### What the task requires
A single number is required: how many lines of the listing below include the word "screenshot".

..............................

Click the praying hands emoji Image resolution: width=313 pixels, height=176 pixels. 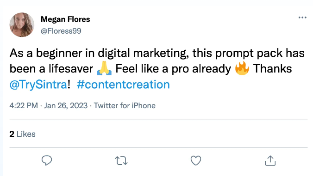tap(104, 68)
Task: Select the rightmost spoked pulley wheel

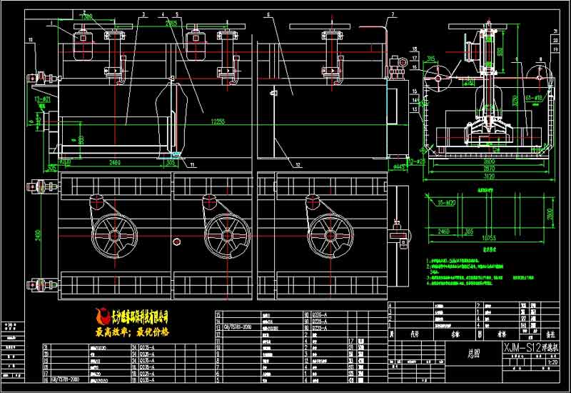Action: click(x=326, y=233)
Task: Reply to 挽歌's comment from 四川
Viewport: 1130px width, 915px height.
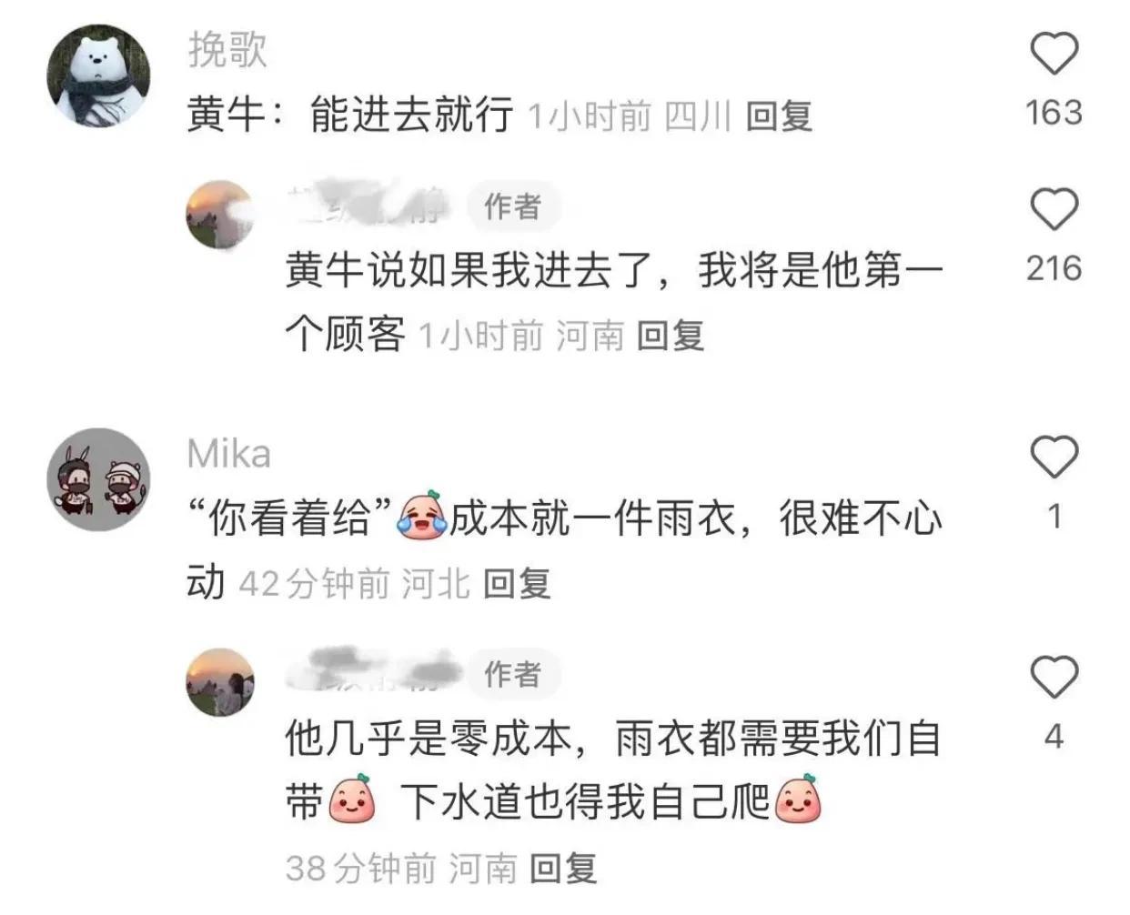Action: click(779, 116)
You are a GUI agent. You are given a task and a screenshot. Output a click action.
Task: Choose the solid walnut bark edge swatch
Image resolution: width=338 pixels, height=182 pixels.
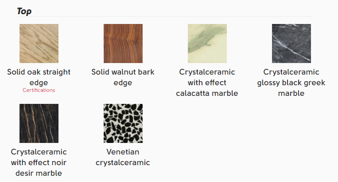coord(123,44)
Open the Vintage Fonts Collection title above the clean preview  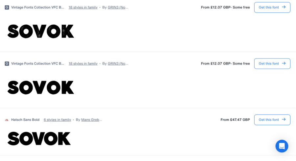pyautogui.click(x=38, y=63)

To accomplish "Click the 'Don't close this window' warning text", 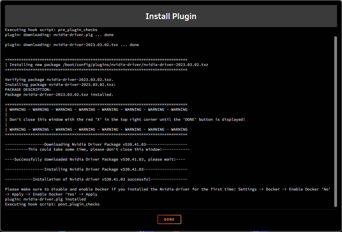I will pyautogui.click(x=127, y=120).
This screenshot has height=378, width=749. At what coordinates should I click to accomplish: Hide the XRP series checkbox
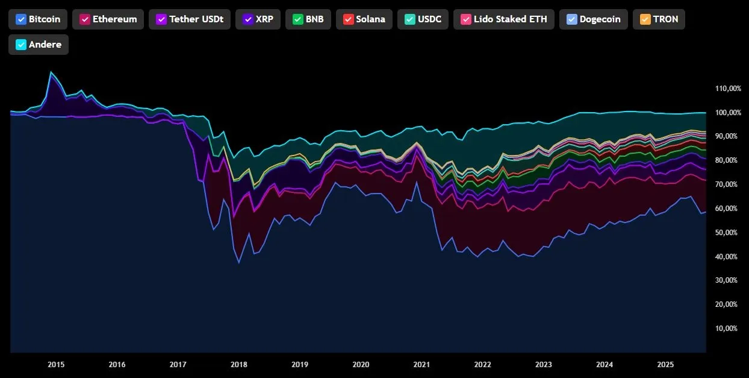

..............................

### Expected output
2